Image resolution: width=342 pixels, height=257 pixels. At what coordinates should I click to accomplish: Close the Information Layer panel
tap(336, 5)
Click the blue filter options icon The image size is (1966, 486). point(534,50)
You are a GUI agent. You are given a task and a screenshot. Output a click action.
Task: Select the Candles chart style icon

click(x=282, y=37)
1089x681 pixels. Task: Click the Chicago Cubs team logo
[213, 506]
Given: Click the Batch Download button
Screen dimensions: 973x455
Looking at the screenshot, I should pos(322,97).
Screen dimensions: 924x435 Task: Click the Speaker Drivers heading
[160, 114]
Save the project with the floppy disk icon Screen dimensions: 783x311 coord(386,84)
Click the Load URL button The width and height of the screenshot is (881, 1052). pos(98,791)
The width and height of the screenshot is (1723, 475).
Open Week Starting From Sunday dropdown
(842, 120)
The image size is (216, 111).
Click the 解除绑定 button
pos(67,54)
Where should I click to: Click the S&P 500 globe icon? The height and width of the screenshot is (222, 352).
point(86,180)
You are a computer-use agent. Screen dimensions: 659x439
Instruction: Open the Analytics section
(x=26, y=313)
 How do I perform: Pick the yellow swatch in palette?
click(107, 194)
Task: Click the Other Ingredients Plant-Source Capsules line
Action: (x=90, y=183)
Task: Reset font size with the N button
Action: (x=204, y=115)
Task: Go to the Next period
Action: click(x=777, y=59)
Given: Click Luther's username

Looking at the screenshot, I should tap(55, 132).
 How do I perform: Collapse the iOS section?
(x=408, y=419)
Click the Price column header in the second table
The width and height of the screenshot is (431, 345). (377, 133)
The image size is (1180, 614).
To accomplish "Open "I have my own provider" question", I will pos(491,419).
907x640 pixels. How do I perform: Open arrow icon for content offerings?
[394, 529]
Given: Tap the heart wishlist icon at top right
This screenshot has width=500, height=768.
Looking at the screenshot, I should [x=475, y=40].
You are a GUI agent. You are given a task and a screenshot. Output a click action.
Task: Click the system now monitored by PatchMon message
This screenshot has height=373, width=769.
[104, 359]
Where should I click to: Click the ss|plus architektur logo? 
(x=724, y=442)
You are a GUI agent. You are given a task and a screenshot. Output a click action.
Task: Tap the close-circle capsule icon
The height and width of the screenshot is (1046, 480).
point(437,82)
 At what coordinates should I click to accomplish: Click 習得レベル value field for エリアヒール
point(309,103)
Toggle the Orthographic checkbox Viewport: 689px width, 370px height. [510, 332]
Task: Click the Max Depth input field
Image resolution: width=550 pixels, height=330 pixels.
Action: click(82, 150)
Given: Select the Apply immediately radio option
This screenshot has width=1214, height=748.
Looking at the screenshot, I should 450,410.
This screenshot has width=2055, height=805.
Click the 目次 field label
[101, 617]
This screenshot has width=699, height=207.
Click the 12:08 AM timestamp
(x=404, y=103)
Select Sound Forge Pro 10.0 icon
- - - - -
The whole of the material above needs to be copied exactly.

▶ Exercise answer
Image resolution: width=342 pixels, height=257 pixels. At what coordinates should I click to accomplish: Close the Information Layer panel
tap(336, 5)
Click the blue filter options icon The image size is (1966, 486). point(534,50)
You are a GUI agent. You are given a task and a screenshot. Output a click action.
Task: Select the Candles chart style icon

click(x=282, y=37)
1089x681 pixels. Task: Click the Chicago Cubs team logo
[213, 506]
Given: Click the Batch Download button
Screen dimensions: 973x455
Looking at the screenshot, I should pos(322,97).
Screen dimensions: 924x435 Task: Click the Speaker Drivers heading
[160, 114]
Save the project with the floppy disk icon Screen dimensions: 783x311 coord(386,84)
Click the Load URL button The width and height of the screenshot is (881, 1052). pos(98,791)
The width and height of the screenshot is (1723, 475).
Open Week Starting From Sunday dropdown
(842, 120)
The image size is (216, 111).
Click the 解除绑定 button
pos(67,54)
Where should I click to: Click the S&P 500 globe icon? The height and width of the screenshot is (222, 352).
point(86,180)
You are a computer-use agent. Screen dimensions: 659x439
Instruction: Open the Analytics section
(x=26, y=313)
 How do I perform: Pick the yellow swatch in palette?
click(107, 194)
Task: Click the Other Ingredients Plant-Source Capsules line
Action: (x=90, y=183)
Task: Reset font size with the N button
Action: (x=204, y=115)
Task: Go to the Next period
Action: click(x=777, y=59)
Given: Click Luther's username

Looking at the screenshot, I should tap(55, 132).
 How do I perform: Collapse the iOS section?
(x=408, y=419)
Click the Price column header in the second table
The width and height of the screenshot is (431, 345). (377, 133)
The image size is (1180, 614).
To accomplish "Open "I have my own provider" question", I will pos(491,419).
907x640 pixels. How do I perform: Open arrow icon for content offerings?
[394, 529]
Given: Tap the heart wishlist icon at top right
This screenshot has width=500, height=768.
Looking at the screenshot, I should [x=475, y=40].
You are a GUI agent. You are given a task and a screenshot. Output a click action.
Task: Click the system now monitored by PatchMon message
This screenshot has height=373, width=769.
[104, 359]
Where should I click to: Click the ss|plus architektur logo? 
(x=724, y=442)
You are a GUI agent. You are given a task and a screenshot. Output a click action.
Task: Tap the close-circle capsule icon
The height and width of the screenshot is (1046, 480).
point(437,82)
 At what coordinates should I click to accomplish: Click 習得レベル value field for エリアヒール
point(309,103)
Toggle the Orthographic checkbox Viewport: 689px width, 370px height. [510, 332]
Task: Click the Max Depth input field
Image resolution: width=550 pixels, height=330 pixels.
Action: click(82, 150)
Given: Select the Apply immediately radio option
This screenshot has width=1214, height=748.
Looking at the screenshot, I should 450,410.
This screenshot has width=2055, height=805.
Click the 目次 field label
[101, 617]
This screenshot has width=699, height=207.
Click the 12:08 AM timestamp
(x=404, y=103)
Select Sound Forge Pro 10.0 icon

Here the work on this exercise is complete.